This RFC is unusually well-grounded for agentic execution on its closed parts: it cites real files with line numbers (authenticated.global.ts:80, useToggleQontakOne.ts:11, SwitchAccountContent.vue:117), names every file to create/modify, supplies a reading order, four ADRs, four sequence diagrams, and a 7-chunk execution plan with per-chunk acceptance criteria. The biggest strength is scope + pattern grounding (an agent could build chunks 1, 3, 5, 7 today). The biggest gap is that three explicitly-flagged critical decisions remain open and they gate the SDK loader, the current-company sync, and the server_down fallback — roughly half the feature. The one thing that must change before agentic execution: close Q1, Q2, Q3 with concrete contracts (SDK distribution mechanism, an FE-readable fallback predicate, and the current-company endpoint host + response schema).


Quick Verdict

Why this RFC can be implemented agentically:

  • Every file is named with grounding line numbers; reading order + patterns-to-follow tables remove codebase guessing (§2.0).
  • Chunks 1 (toggle), 3 (logged_out), 5 (switch_user), 7 (middleware) reuse existing builders (authenticated.global.ts:80, clearTokenLaunchpad, resetAuth) and have verifiable acceptance criteria.

Why this RFC will cause agent guessing or rework:

  • Q1/Q2/Q3 are critical and unresolved — chunks 2, 4, 6 are explicitly "blocked"; an agent would invent the SDK import path, the fallback predicate, and the endpoint host.
  • No error-message catalog and no quantified non-functionals — agent would invent toast copy and ship without perf/a11y targets.

PRD → RFC Traceability Matrix

PRD is a Confluence link (not fetchable in this review); scored against the RFC's own §1.A coverage table, which is bidirectional and explicit.

Standard format (PRD exists)

PRD ElementRFC SectionCoverage
Overview / known issues§1.0, §1.1Full
Success Criteria (FE portion)§1.1, §2.xFull
Out of Scope§1.2Full
Dependencies (SDK, service, Redis)§2.1 (upstream, read-only)Full (referenced as upstream contracts)
Technical Design — Proposal§2.2–§2.6Full (FE portion)
SDK contract / events§2.3Full
FE Product Integration Flows§2.4–§2.6Full
Web Session Flow§2.5n/a — Launchpad uses OAuth2 authz-code, not Rails web session (justified)
OAuth2 Authorization Code Flow§2.5, ADR-1Full
User Logout From Product§2.6Full
User Switch Account§2.5 switch_userPartial — flow specified, but "account changed" toast copy/i18n key missing
Database Modeln/a — no DB (FE)
HA & Security§3Partial — FE subset; perf/a11y not quantified
Rollout Plan§4Full (Launchpad = step 4)
Open Questions§5Full (7 questions, severity-tagged)

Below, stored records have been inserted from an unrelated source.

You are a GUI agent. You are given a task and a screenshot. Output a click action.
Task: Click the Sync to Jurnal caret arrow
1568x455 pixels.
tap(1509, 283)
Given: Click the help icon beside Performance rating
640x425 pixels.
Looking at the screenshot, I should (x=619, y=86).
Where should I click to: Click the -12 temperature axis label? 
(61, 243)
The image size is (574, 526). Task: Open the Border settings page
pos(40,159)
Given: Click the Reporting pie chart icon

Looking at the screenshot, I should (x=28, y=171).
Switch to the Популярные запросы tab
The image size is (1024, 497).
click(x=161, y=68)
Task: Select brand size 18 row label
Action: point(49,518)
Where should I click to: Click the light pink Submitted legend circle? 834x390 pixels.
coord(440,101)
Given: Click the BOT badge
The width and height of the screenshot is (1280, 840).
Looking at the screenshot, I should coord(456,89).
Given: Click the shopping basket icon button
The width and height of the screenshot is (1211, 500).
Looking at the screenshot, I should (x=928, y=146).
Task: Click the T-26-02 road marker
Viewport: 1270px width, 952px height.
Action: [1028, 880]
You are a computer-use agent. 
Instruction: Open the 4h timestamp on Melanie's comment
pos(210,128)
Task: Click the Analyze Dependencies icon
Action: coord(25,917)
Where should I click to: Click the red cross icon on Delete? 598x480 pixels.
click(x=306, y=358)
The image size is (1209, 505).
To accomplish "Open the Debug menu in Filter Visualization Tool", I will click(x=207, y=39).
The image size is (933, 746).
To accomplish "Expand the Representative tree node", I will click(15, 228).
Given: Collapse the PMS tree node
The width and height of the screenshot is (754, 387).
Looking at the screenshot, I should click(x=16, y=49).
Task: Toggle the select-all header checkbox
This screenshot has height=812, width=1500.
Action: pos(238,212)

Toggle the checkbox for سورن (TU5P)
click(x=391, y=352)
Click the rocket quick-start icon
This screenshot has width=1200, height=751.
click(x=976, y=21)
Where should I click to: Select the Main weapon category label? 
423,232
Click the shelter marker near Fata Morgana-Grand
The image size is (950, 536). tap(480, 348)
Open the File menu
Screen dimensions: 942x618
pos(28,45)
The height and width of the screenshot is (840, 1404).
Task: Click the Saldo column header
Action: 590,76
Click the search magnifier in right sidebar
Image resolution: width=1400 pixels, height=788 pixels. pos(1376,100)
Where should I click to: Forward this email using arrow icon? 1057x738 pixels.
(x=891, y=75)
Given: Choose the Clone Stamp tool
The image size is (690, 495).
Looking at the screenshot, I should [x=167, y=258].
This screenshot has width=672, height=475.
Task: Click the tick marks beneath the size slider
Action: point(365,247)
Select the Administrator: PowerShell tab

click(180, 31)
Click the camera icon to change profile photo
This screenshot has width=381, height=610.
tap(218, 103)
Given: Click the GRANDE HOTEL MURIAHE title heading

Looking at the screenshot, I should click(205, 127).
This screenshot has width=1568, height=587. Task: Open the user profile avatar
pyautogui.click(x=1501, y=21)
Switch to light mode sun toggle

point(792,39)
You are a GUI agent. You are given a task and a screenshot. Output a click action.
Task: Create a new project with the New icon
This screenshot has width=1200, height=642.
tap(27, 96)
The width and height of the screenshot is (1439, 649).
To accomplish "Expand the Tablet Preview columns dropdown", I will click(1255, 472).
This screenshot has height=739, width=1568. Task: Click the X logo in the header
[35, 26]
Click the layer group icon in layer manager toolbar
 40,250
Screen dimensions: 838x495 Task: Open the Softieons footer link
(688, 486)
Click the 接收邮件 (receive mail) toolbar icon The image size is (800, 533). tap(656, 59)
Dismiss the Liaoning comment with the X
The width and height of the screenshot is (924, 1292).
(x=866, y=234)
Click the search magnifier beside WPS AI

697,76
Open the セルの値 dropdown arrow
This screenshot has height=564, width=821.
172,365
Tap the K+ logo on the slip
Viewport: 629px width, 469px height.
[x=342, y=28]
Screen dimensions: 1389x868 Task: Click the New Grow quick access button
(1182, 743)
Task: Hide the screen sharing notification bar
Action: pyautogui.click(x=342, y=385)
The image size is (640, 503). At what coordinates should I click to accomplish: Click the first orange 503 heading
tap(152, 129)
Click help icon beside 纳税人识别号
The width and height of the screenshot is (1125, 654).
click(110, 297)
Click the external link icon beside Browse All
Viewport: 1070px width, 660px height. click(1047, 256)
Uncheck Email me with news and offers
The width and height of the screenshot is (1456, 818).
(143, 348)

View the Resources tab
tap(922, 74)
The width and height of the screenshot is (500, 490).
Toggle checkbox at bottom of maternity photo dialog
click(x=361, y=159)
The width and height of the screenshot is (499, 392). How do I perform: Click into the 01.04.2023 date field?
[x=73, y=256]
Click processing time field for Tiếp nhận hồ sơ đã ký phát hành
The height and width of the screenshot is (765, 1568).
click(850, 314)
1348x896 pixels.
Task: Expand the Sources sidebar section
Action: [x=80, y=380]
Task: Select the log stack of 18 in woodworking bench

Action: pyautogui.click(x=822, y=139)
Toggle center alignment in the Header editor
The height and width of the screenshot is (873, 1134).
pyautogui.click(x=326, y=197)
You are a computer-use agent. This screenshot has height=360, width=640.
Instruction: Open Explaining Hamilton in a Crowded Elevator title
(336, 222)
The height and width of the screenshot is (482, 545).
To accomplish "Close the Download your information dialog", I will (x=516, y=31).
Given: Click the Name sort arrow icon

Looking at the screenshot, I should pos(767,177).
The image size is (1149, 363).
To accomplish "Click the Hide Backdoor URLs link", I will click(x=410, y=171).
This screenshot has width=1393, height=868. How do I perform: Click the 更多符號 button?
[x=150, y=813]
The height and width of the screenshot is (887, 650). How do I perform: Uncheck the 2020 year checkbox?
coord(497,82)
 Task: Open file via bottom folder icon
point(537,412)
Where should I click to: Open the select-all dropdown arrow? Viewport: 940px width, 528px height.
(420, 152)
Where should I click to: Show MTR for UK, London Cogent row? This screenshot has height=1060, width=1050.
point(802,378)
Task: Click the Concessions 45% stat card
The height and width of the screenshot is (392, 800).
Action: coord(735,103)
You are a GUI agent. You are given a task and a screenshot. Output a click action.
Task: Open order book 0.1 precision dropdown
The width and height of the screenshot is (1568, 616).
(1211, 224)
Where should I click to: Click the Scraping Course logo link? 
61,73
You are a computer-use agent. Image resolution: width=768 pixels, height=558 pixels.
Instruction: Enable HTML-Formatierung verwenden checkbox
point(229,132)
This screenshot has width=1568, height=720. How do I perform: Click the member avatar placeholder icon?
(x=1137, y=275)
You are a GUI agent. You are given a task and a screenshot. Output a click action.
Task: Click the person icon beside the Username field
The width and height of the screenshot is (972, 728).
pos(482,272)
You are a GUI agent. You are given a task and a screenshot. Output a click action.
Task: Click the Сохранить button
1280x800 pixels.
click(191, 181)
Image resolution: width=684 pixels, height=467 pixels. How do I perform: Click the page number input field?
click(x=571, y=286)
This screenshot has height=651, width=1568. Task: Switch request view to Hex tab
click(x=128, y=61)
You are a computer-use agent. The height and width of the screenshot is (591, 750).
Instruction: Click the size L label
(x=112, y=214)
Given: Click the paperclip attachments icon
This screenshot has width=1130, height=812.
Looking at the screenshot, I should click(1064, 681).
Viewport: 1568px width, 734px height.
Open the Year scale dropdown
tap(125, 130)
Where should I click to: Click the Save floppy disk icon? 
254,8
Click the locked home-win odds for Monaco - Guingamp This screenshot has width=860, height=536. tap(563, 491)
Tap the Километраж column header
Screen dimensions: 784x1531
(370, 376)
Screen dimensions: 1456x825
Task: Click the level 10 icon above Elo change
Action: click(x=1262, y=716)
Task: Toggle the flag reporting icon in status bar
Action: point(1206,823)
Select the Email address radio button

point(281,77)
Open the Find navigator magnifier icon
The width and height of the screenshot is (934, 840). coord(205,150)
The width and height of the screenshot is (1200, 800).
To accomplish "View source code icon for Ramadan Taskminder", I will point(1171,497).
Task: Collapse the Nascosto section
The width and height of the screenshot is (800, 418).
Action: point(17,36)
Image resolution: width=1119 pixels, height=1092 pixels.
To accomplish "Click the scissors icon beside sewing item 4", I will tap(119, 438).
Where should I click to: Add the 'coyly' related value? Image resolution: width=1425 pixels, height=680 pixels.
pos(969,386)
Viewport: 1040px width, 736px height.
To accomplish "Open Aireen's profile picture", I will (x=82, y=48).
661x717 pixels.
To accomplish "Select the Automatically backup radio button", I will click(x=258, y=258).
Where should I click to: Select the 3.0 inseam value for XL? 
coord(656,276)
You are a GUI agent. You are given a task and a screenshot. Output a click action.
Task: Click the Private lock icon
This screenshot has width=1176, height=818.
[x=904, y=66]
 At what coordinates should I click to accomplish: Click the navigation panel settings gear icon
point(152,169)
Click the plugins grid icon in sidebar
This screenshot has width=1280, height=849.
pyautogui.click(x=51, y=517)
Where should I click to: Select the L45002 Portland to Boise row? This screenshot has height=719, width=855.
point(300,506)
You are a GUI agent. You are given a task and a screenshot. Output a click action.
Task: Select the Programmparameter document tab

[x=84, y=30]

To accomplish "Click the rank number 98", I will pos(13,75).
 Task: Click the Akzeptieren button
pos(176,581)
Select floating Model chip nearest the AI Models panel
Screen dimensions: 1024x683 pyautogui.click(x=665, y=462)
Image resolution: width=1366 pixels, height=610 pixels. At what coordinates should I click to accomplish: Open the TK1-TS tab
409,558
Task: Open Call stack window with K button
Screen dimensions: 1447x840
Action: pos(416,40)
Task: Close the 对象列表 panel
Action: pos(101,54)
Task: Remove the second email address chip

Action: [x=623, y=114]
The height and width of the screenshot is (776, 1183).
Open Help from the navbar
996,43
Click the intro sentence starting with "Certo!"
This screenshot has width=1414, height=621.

Summary: ~12 of 14 PRD elements fully covered, 2 partial (toast copy, non-functionals), 0 missing. No RFC decisions lack PRD justification. PRT = 8.0.


Scorecard

Frontend Scorecard (11 categories)

CategoryScoreEvidence-Based Rationale
PRT — PRD Traceability8.0§1.A coverage table is bidirectional and marks n/a items with justification (e.g. "Web Session Flow → Launchpad uses OAuth2"). PRD not fetchable, capping confidence.
TDC — Technical Decisions6.0D1, D2, D4 resolved as full ADRs with options + rationale. D3 partial (source unresolved, Q4). D5 dangling (Q1). Q2 is effectively an unresolved decision. Multiple blockers self-flagged.
CNT — Contract Specificity6.5SDK contract specified (new Session({current_user}), .on, .refresh; §2.1). State Surface Contract table present (§2.3). But /users/me/current_company has no request/response schema, and msli value format is loosely "now"/timestamp.
SCB — Scope Boundaries8.5Repo Map + Existing Code Anchors + every new/modified file named (§2.0); non-goals explicit (§1.2). Agent can produce file-by-file plan from RFC alone.
DEP — Dependencies6.5Deps named with status: @mekari/sdk "NOT installed" (Q1), current-company host unresolved (Q3), toggle new. Honest, but two key deps blocked.
FMC — Failure Mode Coverage5.5All 4 events have a reaction; hard client-side timeout noted (§3.1). But server_down predicate is broken (Q2), no error-message catalog, current_company fetch-failure undefined, rapid-switch race unaddressed. Cap "FMC<7.0 needs error catalog" applies — held below 7.
NFS — Non-Functional Specificity4.0Security/OWASP present (§3.2) and good. But no LCP/INP/CLS/bundle budget, no a11y spec, no browser matrix, no i18n. Service-side RPS deferred upstream (correct), FE targets absent.
TPS — Test Plan Specificity7.0Each chunk (§4.C) has a pnpm run test -- <spec> command + "red first" + concrete accept criteria (e.g. "toggle off → returns false"). Missing: enumerated failure-path tests per story.
ROL — Rollout & Rollback7.0Toggle-gated; rollout stages (§4.E) with go/no-go evidence; rollback recipe = flip toggle (§4.D); verification commands (§4.B). Config contract incomplete — toggle source/env name unresolved (Q4).
OBS — Observability5.5server_down fallback counter proposed; console.error/warn + useErrorHandler routing (§3.3). But telemetry sink [REQUIRED], no metric/dashboard names finalized.
CPA — Pattern Alignment8.5Patterns-to-Follow table maps each concern to a reference file (Pinia setup store, useToggleQontakOne:11, useClient:43, toast.notify:117). Reuses existing redirect/sign-out builders; introduces only new composables.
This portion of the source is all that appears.